PyTorch multiprocessing with CUDA sets tensors to 0

The following code works perfectly on CPU. On CUDA, the second print shows that the weights are all 0.

If I don’t pass l to the pool, it works. If I replace the pool from concurrent.futures with mp.Process weights are still 0.

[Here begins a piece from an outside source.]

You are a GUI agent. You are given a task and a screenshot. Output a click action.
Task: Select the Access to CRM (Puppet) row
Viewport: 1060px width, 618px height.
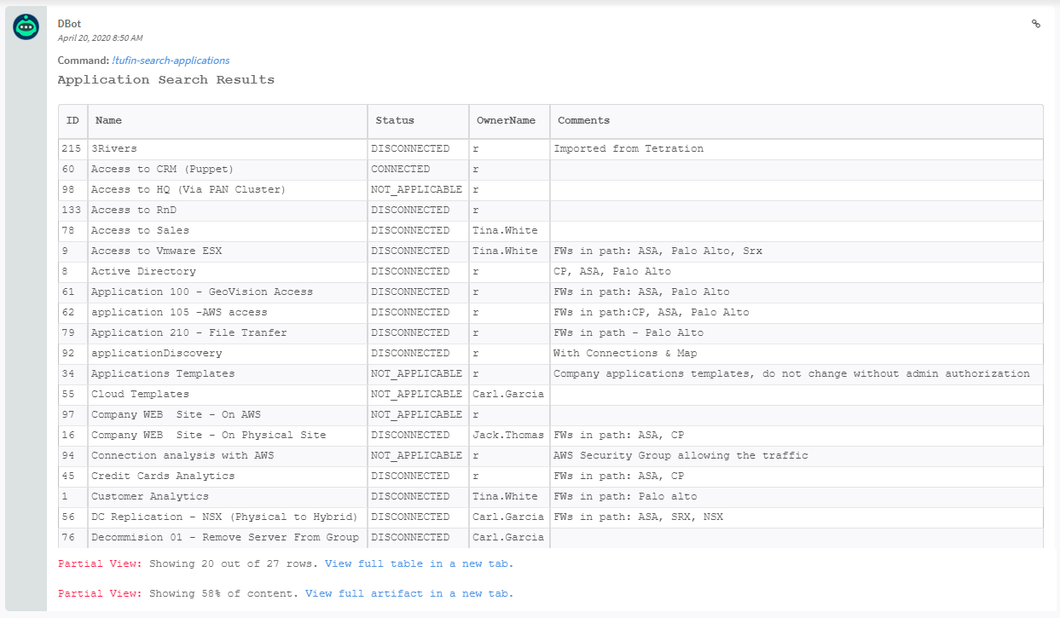tap(162, 169)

This happens only on CUDA.

What am I doing wrong?

Python 3.10.9
PyTorch 2.0.0
CUDA 11.7

import torch
from concurrent.futures import ThreadPoolExecutor
from concurrent.futures import ProcessPoolExecutor
from torch import multiprocessing as mp

def goo(l):
    return l(torch.rand(2, device='cuda'))

def run():
    ctx = mp.get_context('spawn')

    l = torch.nn.Linear(2, 2).to('cuda').share_memory()
    print(vars(l))

    pool = ProcessPoolExecutor(1, mp_context=ctx)
    pool.submit(goo, l)

    def foo():
        print(vars(l))

    thread = ThreadPoolExecutor(1)
    thread.submit(foo)

if __name__ == '__main__':
    run()

What pytorch version are you using? I cannot reproduce your issue with a recent of it.

Python 3.10.9
PyTorch 2.0.0
CUDA 11.7

Happens on Windows.

So for you my code doesn’t print 0 weights and bias in the 2nd print?

EDIT: tested also with the latest nightly, still 0.

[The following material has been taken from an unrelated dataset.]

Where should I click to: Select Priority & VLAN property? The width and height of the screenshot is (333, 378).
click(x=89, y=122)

Btw, this is the output I get. The 2nd print shows that weights and bias are 0.

{'training': True, '_parameters': OrderedDict([('weight', Parameter containing:
tensor([[0.5381, 0.1457],
        [0.2658, 0.5354]], device='cuda:0', requires_grad=True)), ('bias', Parameter containing:
tensor([-0.6313,  0.0193], device='cuda:0', requires_grad=True))]), '_buffers': OrderedDict(), '_non_persistent_buffers_set': set(), '_backward_pre_hooks': OrderedDict(), '_backward_hooks': OrderedDict(), '_is_full_backward_hook': None, '_forward_hooks': OrderedDict(), '_forward_hooks_with_kwargs': OrderedDict(), '_forward_pre_hooks': OrderedDict(), '_forward_pre_hooks_with_kwargs': OrderedDict(), '_state_dict_hooks': OrderedDict(), '_state_dict_pre_hooks': OrderedDict(), '_load_state_dict_pre_hooks': OrderedDict(), '_load_state_dict_post_hooks': OrderedDict(), '_modules': OrderedDict(), 'in_features': 2, 'out_features': 2}
{'training': True, '_parameters': OrderedDict([('weight', Parameter containing:
tensor([[0., 0.],
        [0., 0.]], device='cuda:0', requires_grad=True)), ('bias', Parameter containing:
tensor([0., 0.], device='cuda:0', requires_grad=True))]), '_buffers': OrderedDict(), '_non_persistent_buffers_set': set(), '_backward_pre_hooks': OrderedDict(), '_backward_hooks': OrderedDict(), '_is_full_backward_hook': None, '_forward_hooks': OrderedDict(), '_forward_hooks_with_kwargs': OrderedDict(), '_forward_pre_hooks': OrderedDict(), '_forward_pre_hooks_with_kwargs': OrderedDict(), '_state_dict_hooks': OrderedDict(), '_state_dict_pre_hooks': OrderedDict(), '_load_state_dict_pre_hooks': OrderedDict(), '_load_state_dict_post_hooks': OrderedDict(), '_modules': OrderedDict(), 'in_features': 2, 'out_features': 2}

@colesbury any idea on what could be the issue on windows?

@kumpera, no idea, other than it sounds like a bug with sharing GPU memory across processes on Windows.